Nineteenth-Century Anglo-American dependence on coal for heat and propulsion also led to high levels of atmospheric pollutants that attacked books when they were opened and even burned their way into the page from unprotected edges, especially from dust which accumulates on the top edges of the volume.

        A general guide to publication dates which should make the researcher suspect the presence of chemically processed wood-pulp papers is offered by Williams and Abbott: "it is known when certain ingredients were introduced in papermaking: for instance, soda wood pulp in 1845, mechanical wood pulp in 1869, esparto grass in 1861, chemically pulped wood in 1874, rosin in 1835, clay filler in 1870" (13).  Documents produced before 1835 may be more flexible than those produced after that year, and those produced after the 1870s and before the mid-1980s may be the most at risk.  Researchers who encounter books whose pages are not easily flexible, are flaking significantly, or are in danger of imminent destruction, should succinctly record the extent of the damage by pages and page-area, and documents which appear to be at serious risk should be reported to the Special Collections librarian. 

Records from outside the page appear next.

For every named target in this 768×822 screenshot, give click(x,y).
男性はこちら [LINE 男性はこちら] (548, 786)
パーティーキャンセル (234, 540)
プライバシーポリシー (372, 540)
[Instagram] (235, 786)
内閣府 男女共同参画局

        Generally, of course, researchers should handle all documents in Rare Books collections with great care.  Use pads or "pillows" to keep the book from opening flat on a table, which cracks and degrades the binding.  Turn pages carefully, trying to avoid brittle edges and corners.  Keep all loose pages exactly in the order and orientation (up-down/left-right) orientation in which they first appear unless a previous researcher appears to have disordered them.  (Consult the SC librarian for advice.)  Return all documents not currently in use to any protective archival boxes or Mylar sleeves to limit accidental damage, and notify the SC librarian when you are done using them so that they can be re-shelved promptly.

Works Cited and Consulted

Kundrot, R.A. and J. B. Zicherman, “Paper Permanence,” in The Encyclopedia of Materials: Science and Technology.  (Elsevier Science, 2001)  Available online at  Viewed 2/13/06.

McKerrow, R.B.  An Introduction to Bibliography for Literary Students.  (Oxford: Clarendon, 1927, rpt. with corrections, 1928).  Pp. 100-105.

POxy [The Oxford Papyrology Site: Oxyrinchus].  Available online at:  Viewed 2/13/06.

Williams, William Proctor and Craig S. Abbott.  An Introduction to Bibliographical and Textual Studies.  Second Edition.  N.Y.: Modern Language Association, 1989.  Pp. 13-14.